WORK ORDER:
Answer these questions from the ATP passage below, labeling each answer with its letter.
(a) Along with ATP, which three nucleotides serve as building blocks of RNA?
(b) What does the "d" in dATP, dTTP, dCTP, and dGTP indicate?
(c) What are the human body's biggest energy users when at rest?

SUPPLIED PASSAGE:
ATP powers the “motor” proteins that do the small-scale work of shuttling cargo around inside of cells, as well as the large-scale work of making our muscles contract. The molecular details of muscle contraction are shown below. Motor proteins are one shape when bound to ATP. Hydrolysis of ATP to ADP causes a conformational change—the protein changes shape—that generates a mechanical force.
Motor proteins that carry tiny packets of cargo literally walk along the cell’s cytoskeleton, breaking one molecule of ATP with every step. To move our muscles, many thousands of motor proteins myosin work together, breaking many molecules of ATP at a time to generate a remarkable amount of force.
ATP-powered “pumps” in brain cells are the human body’s biggest energy users, at least when we’re at rest. These molecular pumps set up the electrochemical gradients that enable neurons to communicate with one another.
The sole job of pump proteins is to move molecules from one side of a cell’s membrane to another, against their concentration gradients. There are different kinds of pumps, each of which moves specific ions, such as sodium (Na+), potassium (K+), or protons (H+). A calcium (Ca++) pump is shown below. Some pumps move other types of small molecules.
Two Ways for Making ATP
As our cells oxidize carbon-based molecules from our food, some of the energy held within their chemical bonds is released. Our whole complex metabolic system is arranged to capture some of this energy and put it to work. If ATP is like a battery, then cellular respiration is like a battery charger.
Our cells have two ways to make ATP: substrate-level phosphorylation and oxidative phosphorylation. Plants have a third. During photosynthesis, they use energy from sunlight to make ATP.
This process involves an enzyme (a type of protein) which transfers a phosphate group from a substrate (in this case, a carbon-based molecule from food) to ADP.
The ATP generated during glycolysis and the citric acid cycle come about in this way, accounting for 4 ATPs per glucose molecule.
This process generates most of the ATP we use—up to 27 for each molecule of glucose.
As enzymes break apart the molecules from food, they transfer hydrogen atoms (made of a proton and an electron) to the carrier molecules FAD and NAD. The carriers deliver these protons and electrons to the mitochondrial membrane.
The movement of electrons along the electron transport chain powers pumps that move protons into the space between the two mitochondrial membranes. The protons then diffuse back across the membrane through ATP synthase, a remarkable molecular machine that uses the energy from proton diffusion to “charge” molecules of ATP.
ATP is a Nucleotide
ATP not only stores energy, it is one of the building blocks of RNA—along with UTP, CTP, and GTP. Molecular machines inside all cells, called RNA polymerases, link these building blocks together into long chains to make messenger, transfer, ribosomal, and other types of RNA.
Each nucleotide holds the energy needed to add itself to the growing chain. As RNA is being built (a process called transcription), two phosphates are cleaved off the incoming nucleotide, and the energy from that bond is redirected into forming a new bond with the nucleotide in front of it.
DNA is built using a similar process, only the building blocks are dATP, dTTP, dCTP, and dGTP. The “d” indicates that the nucleotides contain the sugar deoxyribose instead of ribose (the difference is that deoxyribose has one less oxygen atom).
Like ATP, GTP can also be used to hold and transfer energy. During the citric acid cycle, for example, GTP acts as an intermediate energy holder, ultimately transferring its third phosphate group to ADP to generate ATP. GTP also powers some of the steps of protein synthesis.

MATERIAL SUPPLIED:
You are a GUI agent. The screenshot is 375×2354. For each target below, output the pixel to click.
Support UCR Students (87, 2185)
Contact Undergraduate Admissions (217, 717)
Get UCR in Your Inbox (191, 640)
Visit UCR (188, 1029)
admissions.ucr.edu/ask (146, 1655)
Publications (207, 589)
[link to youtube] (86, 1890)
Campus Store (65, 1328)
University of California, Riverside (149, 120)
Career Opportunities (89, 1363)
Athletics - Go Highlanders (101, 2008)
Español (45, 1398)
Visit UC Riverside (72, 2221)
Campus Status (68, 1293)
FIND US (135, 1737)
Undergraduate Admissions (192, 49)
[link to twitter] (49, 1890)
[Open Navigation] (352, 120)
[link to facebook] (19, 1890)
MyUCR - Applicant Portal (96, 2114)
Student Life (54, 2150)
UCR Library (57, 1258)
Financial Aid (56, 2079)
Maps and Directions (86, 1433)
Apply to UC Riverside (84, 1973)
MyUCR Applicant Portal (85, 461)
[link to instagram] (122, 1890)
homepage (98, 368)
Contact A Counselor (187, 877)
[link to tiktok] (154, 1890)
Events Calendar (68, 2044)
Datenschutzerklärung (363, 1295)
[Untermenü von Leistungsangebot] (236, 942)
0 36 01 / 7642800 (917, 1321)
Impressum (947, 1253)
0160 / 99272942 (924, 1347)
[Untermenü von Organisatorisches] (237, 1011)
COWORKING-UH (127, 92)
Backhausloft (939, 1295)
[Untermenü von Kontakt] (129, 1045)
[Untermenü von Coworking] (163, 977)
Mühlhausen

TASK RESULT:
(a) UTP, CTP, and GTP.
(b) It indicates that the nucleotides contain the sugar deoxyribose instead of ribose.
(c) ATP-powered "pumps" in brain cells.